British Columbia

Jennifer Newman: Working with rude customers

What happens when the customer isn’t always right? Workplace psychologist Jennifer Newman weighs in on the effects of rude customers.

Research says the right supervisor can prevent employees taking out their frustration on customers

Supervisors can play a key role in how staff cope with rude customers, according to a UBC study. (Getty Images/Blend Images RM)

Dealing with rude customers can be an unfortunate reality for those who work in the service industry.

According to a study done by UBC researchers Daniel Skarlicki and Danielle van Jaarsveld, it can be tempting for some staff to want to get back at unfair customers.

However, the researchers found that supervisors can play a key role in how staff cope with these types of customers.

Workplace psychologist Dr. Jennifer Newman spoke with the Early Edition's Rick Cluff about the psychological effects of dealing with rude customers.

What kinds of things do customers do that service staff find unfair?

Customers are known to yell at staff, insult them, call them names, swear, and sometimes be sarcastic to try and denigrate them.

You see this happening to call centre staff, wait staff, and to counter staff — anyone on the front lines dealing with customers may report unfair behaviour.

A high percentage of workers in the service sector have witnessed or been the target of customer mistreatment. In fact, call centre employees deal with customer hostility multiple times a day.

What are the effects on customer service staff?

The service industry is a fast-growing sector and it employs a large portion of the workforce. Therefore, rudeness can affect a large number of employees.

It's demoralizing and emotionally exhausting to handle difficult customers; it can affect self-esteem and confidence. Also, customers who insult staff may also increase staff desire to retaliate.

Researchers found some service staff will be tempted to sabotage mean customers.

For example, putting the customer on hold or keeping them waiting or hanging up on them.

They'll transfer unfair customers to the wrong department or provide slow service, or tell the customer they can't help them.

Isn't this a vicious cycle, where mean customers prompt staff to retaliate with poor service for everyone?

The researchers found not all staff will sabotage customers, even ones who treat them badly.

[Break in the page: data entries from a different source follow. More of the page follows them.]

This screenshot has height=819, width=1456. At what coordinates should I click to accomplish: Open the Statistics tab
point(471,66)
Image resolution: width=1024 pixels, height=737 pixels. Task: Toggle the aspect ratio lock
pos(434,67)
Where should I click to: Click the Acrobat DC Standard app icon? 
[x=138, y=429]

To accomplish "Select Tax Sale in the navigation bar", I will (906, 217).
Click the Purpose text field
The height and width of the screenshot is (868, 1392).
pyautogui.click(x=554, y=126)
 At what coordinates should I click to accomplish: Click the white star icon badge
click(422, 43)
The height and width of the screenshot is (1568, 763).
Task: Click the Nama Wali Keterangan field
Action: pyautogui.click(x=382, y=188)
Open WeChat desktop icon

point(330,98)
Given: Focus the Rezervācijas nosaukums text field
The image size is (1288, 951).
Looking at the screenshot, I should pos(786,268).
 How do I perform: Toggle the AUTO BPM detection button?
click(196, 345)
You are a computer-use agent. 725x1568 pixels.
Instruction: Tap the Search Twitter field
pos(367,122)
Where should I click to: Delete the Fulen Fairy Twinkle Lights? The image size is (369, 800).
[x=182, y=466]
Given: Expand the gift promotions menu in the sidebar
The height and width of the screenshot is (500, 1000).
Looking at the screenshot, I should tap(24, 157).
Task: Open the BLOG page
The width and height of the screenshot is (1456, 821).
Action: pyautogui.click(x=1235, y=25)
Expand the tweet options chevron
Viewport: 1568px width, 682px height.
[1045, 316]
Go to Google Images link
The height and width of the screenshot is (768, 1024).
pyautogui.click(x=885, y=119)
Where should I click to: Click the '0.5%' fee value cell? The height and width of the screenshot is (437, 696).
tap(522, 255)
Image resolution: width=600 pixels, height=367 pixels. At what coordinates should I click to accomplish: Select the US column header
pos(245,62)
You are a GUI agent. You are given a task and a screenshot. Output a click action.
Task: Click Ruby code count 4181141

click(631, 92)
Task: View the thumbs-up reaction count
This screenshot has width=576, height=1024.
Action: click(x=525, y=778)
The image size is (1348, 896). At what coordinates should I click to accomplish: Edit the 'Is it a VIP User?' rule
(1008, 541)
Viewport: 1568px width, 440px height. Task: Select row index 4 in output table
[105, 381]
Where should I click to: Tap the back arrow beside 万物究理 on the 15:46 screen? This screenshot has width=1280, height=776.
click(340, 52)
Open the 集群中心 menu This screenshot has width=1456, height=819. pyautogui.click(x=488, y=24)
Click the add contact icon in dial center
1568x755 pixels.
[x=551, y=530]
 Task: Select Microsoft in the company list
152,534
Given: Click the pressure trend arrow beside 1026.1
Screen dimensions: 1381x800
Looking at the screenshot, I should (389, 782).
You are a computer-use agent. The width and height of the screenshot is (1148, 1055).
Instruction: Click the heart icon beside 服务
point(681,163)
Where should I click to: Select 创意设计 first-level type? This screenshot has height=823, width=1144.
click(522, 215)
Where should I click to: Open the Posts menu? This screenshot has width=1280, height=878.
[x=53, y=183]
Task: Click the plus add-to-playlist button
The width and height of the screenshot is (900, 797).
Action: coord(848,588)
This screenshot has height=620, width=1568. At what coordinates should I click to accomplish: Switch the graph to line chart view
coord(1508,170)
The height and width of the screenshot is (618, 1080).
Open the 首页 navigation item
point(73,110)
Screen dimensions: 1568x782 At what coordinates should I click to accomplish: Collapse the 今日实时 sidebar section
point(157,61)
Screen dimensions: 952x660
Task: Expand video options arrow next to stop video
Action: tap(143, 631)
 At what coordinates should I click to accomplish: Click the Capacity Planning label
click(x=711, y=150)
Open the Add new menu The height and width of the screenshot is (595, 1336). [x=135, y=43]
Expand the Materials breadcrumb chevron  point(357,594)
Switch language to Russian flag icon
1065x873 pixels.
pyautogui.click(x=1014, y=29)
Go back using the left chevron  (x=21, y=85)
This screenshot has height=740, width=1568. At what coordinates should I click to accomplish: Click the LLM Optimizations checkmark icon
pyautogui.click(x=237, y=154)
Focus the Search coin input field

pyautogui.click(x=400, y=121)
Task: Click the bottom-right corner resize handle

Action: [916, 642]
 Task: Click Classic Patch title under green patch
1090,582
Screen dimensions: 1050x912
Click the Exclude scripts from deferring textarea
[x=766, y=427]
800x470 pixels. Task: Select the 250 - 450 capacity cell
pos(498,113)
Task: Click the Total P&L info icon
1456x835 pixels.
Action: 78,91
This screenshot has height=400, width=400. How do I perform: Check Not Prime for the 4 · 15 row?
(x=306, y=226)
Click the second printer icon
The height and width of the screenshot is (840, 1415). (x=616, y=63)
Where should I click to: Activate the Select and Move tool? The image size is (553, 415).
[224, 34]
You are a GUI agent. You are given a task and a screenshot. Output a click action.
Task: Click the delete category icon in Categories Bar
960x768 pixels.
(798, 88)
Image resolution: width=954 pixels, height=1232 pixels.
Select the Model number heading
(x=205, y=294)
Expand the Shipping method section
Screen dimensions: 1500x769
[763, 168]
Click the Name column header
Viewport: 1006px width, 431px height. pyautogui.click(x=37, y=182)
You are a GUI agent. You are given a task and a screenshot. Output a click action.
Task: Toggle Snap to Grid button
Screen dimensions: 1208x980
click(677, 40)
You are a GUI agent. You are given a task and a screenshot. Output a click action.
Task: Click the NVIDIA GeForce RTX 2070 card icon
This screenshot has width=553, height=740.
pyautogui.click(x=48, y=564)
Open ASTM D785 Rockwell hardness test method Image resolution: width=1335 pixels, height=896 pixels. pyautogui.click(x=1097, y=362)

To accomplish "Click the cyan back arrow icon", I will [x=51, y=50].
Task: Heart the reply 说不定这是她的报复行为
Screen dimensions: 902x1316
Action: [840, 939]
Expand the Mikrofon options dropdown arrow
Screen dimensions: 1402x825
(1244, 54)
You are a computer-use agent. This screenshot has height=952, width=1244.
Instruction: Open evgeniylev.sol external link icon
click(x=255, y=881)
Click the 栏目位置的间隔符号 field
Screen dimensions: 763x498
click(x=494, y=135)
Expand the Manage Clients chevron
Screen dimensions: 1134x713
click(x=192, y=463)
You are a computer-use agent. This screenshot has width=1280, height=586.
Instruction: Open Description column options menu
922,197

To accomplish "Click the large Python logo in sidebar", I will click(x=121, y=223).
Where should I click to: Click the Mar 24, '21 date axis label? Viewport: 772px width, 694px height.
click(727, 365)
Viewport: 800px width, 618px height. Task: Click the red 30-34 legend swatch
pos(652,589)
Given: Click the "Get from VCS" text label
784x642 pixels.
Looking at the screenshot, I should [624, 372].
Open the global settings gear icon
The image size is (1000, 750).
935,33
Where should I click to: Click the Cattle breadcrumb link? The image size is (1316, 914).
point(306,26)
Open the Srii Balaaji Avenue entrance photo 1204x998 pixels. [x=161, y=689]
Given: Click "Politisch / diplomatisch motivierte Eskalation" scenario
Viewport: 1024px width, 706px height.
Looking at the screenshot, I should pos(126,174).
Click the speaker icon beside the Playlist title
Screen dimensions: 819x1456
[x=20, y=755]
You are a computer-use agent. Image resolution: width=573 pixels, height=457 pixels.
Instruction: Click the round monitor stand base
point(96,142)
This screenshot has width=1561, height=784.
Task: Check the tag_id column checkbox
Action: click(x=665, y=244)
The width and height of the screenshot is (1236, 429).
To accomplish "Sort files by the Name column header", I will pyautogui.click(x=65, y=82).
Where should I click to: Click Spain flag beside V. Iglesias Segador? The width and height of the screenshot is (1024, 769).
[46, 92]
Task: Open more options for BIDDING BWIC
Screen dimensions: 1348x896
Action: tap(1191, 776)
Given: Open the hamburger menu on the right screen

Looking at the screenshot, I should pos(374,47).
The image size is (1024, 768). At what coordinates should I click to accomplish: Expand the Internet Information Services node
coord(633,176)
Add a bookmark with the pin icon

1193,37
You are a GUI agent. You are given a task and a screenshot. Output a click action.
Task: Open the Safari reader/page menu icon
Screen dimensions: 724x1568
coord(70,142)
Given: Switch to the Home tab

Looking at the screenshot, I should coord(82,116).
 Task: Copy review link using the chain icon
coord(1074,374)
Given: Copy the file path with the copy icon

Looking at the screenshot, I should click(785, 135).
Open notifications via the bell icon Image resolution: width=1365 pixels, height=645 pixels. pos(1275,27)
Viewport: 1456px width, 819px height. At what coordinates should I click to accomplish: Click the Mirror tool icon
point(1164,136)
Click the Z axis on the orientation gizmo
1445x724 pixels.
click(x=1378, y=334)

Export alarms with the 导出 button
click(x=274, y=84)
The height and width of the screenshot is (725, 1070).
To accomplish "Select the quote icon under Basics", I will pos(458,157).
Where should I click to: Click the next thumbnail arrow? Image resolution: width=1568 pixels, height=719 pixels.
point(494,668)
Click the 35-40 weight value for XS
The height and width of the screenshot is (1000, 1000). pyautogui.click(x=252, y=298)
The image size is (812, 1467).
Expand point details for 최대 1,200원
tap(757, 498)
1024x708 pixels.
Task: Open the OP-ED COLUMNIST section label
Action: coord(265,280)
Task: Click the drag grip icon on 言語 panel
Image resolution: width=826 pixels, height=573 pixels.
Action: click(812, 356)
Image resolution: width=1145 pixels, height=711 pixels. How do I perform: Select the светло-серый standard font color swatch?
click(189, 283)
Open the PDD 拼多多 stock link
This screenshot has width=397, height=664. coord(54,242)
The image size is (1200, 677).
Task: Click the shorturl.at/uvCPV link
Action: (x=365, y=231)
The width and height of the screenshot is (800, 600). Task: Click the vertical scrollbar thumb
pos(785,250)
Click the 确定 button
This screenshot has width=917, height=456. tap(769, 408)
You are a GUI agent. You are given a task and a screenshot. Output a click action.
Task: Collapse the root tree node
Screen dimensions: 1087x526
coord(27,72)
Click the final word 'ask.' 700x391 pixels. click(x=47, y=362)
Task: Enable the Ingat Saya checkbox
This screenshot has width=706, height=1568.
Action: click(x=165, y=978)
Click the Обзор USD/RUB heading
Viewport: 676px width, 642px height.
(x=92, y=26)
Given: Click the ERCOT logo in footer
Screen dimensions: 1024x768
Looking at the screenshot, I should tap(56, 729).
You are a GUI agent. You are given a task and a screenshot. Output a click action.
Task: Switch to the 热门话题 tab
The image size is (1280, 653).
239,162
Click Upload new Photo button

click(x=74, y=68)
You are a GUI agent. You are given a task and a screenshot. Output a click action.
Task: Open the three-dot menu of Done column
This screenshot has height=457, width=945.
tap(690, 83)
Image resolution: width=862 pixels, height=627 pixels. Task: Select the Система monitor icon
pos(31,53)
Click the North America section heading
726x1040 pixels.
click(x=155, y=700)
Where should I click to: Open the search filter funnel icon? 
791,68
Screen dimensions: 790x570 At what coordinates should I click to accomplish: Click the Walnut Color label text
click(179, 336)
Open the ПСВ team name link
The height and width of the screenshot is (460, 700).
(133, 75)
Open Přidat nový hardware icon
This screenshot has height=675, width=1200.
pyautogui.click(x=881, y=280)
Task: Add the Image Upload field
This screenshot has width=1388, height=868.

Some staff have what's called a "high moral identity," meaning they subscribe to an ethic that prevents them from punishing transgressors and tend to forgive more.

These employees tend to subscribe to a "treat the customer as you would like to be treated" value system. These types don't tend to sabotage customers even though a customer yells and screams at them.

So, from a customer viewpoint, it's the luck of the draw — if you happen to be served by staff who tend to retaliate, you could end up with poor service?

The Early Edition's workplace psychologist Jennifer Newman. (Jennifer Newman)

You could, but the researchers found in certain circumstances the urge to get back at customers can be dampened. They observed sabotage happens less if a customer service representative has a supervisor who treats them fairly.

If the supervisor treats staff with dignity and respect, staff were less likely to retaliate when abused by customers.

But whether or not someone has a great supervisor shouldn't matter, should it?  Doesn't it boil down to the individual staff person's value system?

Yes, if the staff person has a high moral identity, having a fair supervisor has no effect. That staff person will not retaliate because they believe it's not right.

But for staff who have tendency to want revenge and think it's justified when a customer denigrates them, a fair, respectful supervisor can make all the difference.

If customer service work requires highly ethical staff, why not select staff with those values?

That's one of the recommendations the researchers make, along with hiring and training fair supervisors.

Selecting staff based on personality traits, values and beliefs is difficult. Selection needs to be about job skills, not one's belief system.

The job skill involved in handling insulting customers is the ability to manage one's emotions, especially strong emotions like anger and the desire for revenge.

You can examine someone's emotional intelligence as it relates to the job, but not their moral belief system.

Respectful supervision seems to be what relates to good customer service in the long run, because even when a staff person wants revenge, they don't tend to act on it if their supervisor is fair to them.